How Norwegian lemmings rapidly evolved into a new species
07-04-2025

How Norwegian lemmings rapidly evolved into a new species

Thirty‑five millennia may sound like a long time, yet for a mammal, it is practically yesterday. A new study uses whole‑genome data to show that the Norwegian lemming, Lemmus lemmus, split from its Siberian cousin only about 35,000 years ago.

“The Norwegian lemming is a key ecological species in the Fennoscandian tundra. Among other things, it serves as primary food for many predator species, including some threatened ones such as the Arctic fox,” said David Díez del Molino, a researcher at the Centre for Palaeogenetics, Stockholm University.

Lemmings shape Arctic life

Ecologists have tracked lemming booms and busts for decades because those cycles ripple through the tundra food web, shaping the breeding success of Arctic foxes, owls, and even geese.

When rodent numbers crash, fox litters shrink, snowy owls skip nesting, and grasses rebound after seasons of heavy grazing.

Unlike most small mammals, Norwegian lemmings overwinter aboveground by tunneling under snow, a habit that keeps them active when many rodents lie low. Their winter wanderings aerate soil, mix plant nutrients, and feed predators during the hungriest months.

During peak years, the species can reach densities of hundreds per acre. Yet its loud squeaks and bold charge‑and‑bite defense make predators think twice, granting the animal an outsized ecological voice relative to its three‑ounce frame.

Lemmings became a separate species

Researchers compared nine modern and two ancient lemming genomes and found a clean split from the Western Siberian lemming with no evidence of crossbreeding, even in areas where the two meet today.
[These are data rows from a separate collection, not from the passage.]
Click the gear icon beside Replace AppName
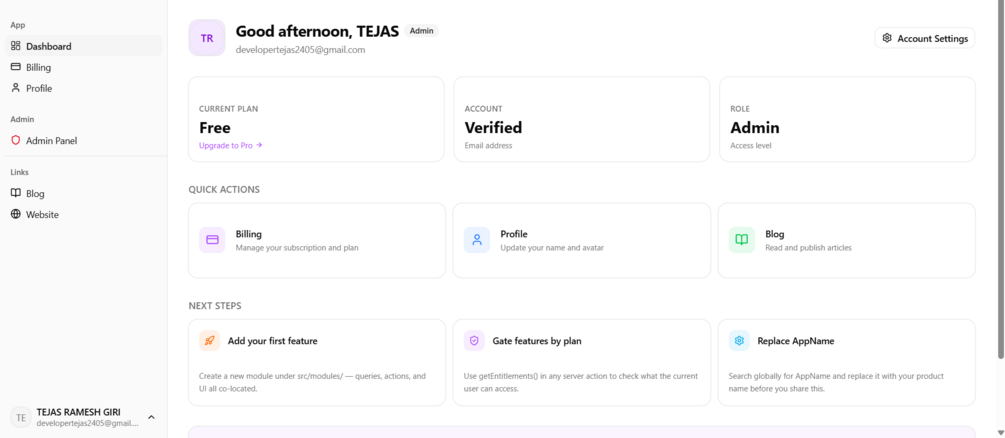 739,341
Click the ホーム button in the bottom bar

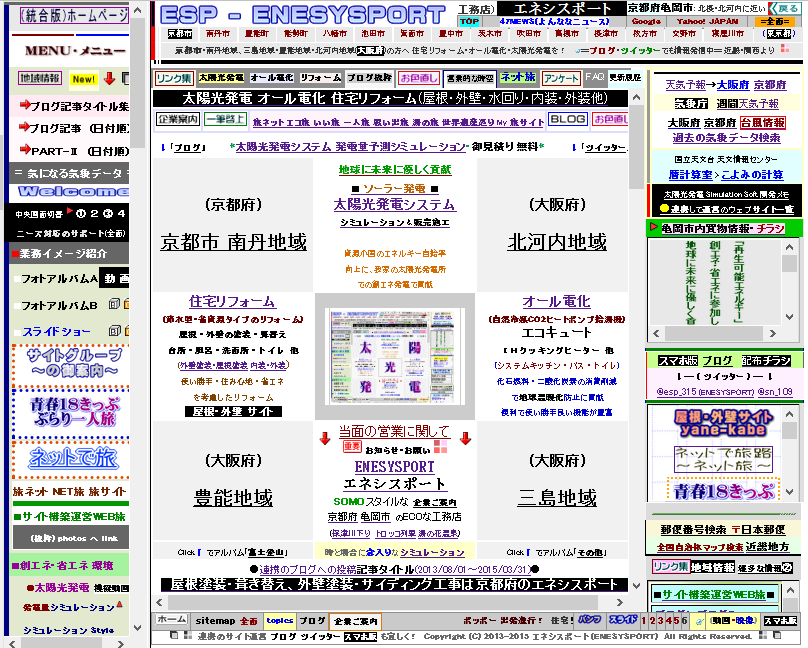(171, 620)
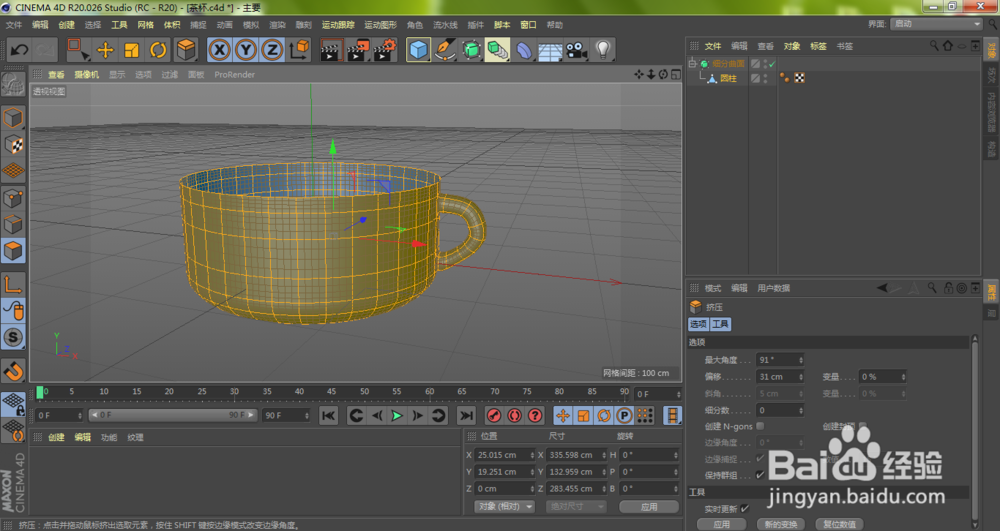This screenshot has height=531, width=1000.
Task: Select the Move tool
Action: (105, 49)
That result stands in sharp contrast to polar bears and brown bears, whose DNA still shows ancient admixture from repeated hybridization events.

“Our findings indicate that the Norwegian lemming is among the most recently evolved mammals, diverging from its sister taxon, the Western Siberian lemming, at a remarkably shallow time depth,” said Edana Lord, a postdoctoral researcher at the Centre for Palaeogenetics.

The team’s high‑resolution sequencing also resolved relationships within the genus Lemmus, confirming that Eastern Siberian lemmings belong to a separate species and helping clean up a century of contested rodent taxonomy.

A species born in an ice age

The divergence date places the split just before the Last Glacial Maximum, when ice sheets peaked between roughly 26,500 and 19,000 years ago.

Glacial barriers likely trapped an ancestral lemming population in a Scandinavian refuge, cutting gene flow with Siberian relatives and setting the stage for rapid speciation.

Once the ice retreated, the newly minted Norwegian lineage expanded westward, but climatic swings had already written separation into the animals’ DNA. Modern population genetics shows no trace of later contact, suggesting that geography and behavior together kept the young species distinct.

Because the entire living population coalesces to a common ancestor only about 6,400 years ago, every Norwegian lemming alive today shares surprisingly shallow roots, a reminder that dramatic evolutionary change can happen fast.

Color blocks crossbreeding

Hybridization often lingers for thousands of years after a split, yet these rodents seem to have slammed the door shut.

One reason may be their vivid black‑and‑yellow coat, a pattern that functions as an aposematic warning and an instant badge of identity, reducing mating mistakes with the drab Siberian form.

Aggressive ritual boxing, loud chirps, and high‑speed chases further isolate the species by favoring individuals that court their own kind and bully outsiders away from snow burrows.

Genes that power survival

Sequencing uncovered unique changes in the LYST pigment gene that help produce the lemming’s splashy jacket, a mutation class also linked to altered melanosome function in laboratory mice.

The same region shows signs of a recent selective sweep, hinting at strong predator‑driven pressure for conspicuous colors.

Other mutations appear in BCO1, APOB, and RELCH – genes involved in fat transport and storage; in mice, knocking out BCO1 triggers fatty‑liver disease and shifts cholesterol pathways. Extra‑efficient lipid metabolism may keep lemmings fueled through subzero winters when seeds are scarce.

The researchers also found clusters of rapidly evolving olfactory receptor genes, suggesting that a refined sense of smell guides the rodents through deep snow tunnels to mates, food, and lurking stoats.

Lessons for Arctic mammals

Climate upheaval can spin off new species in a geological blink, and the lemming’s youth underscores how quickly isolation plus selection can rewrite a mammal’s genetic blueprint.

Similar patterns play out in Arctic whales, foxes, and hares as shrinking ice opens and closes migration corridors.

“This work represents a big step in our understanding of lemming speciation and evolution,” said Love Dalén, a professor in Evolutionary Genomics at Stockholm University.

Professor Dalén noted that tracing ancient DNA in more Pleistocene specimens could reveal exactly when each adaptive mutation took hold.

The study is published in Proceedings of the National Academy of Sciences.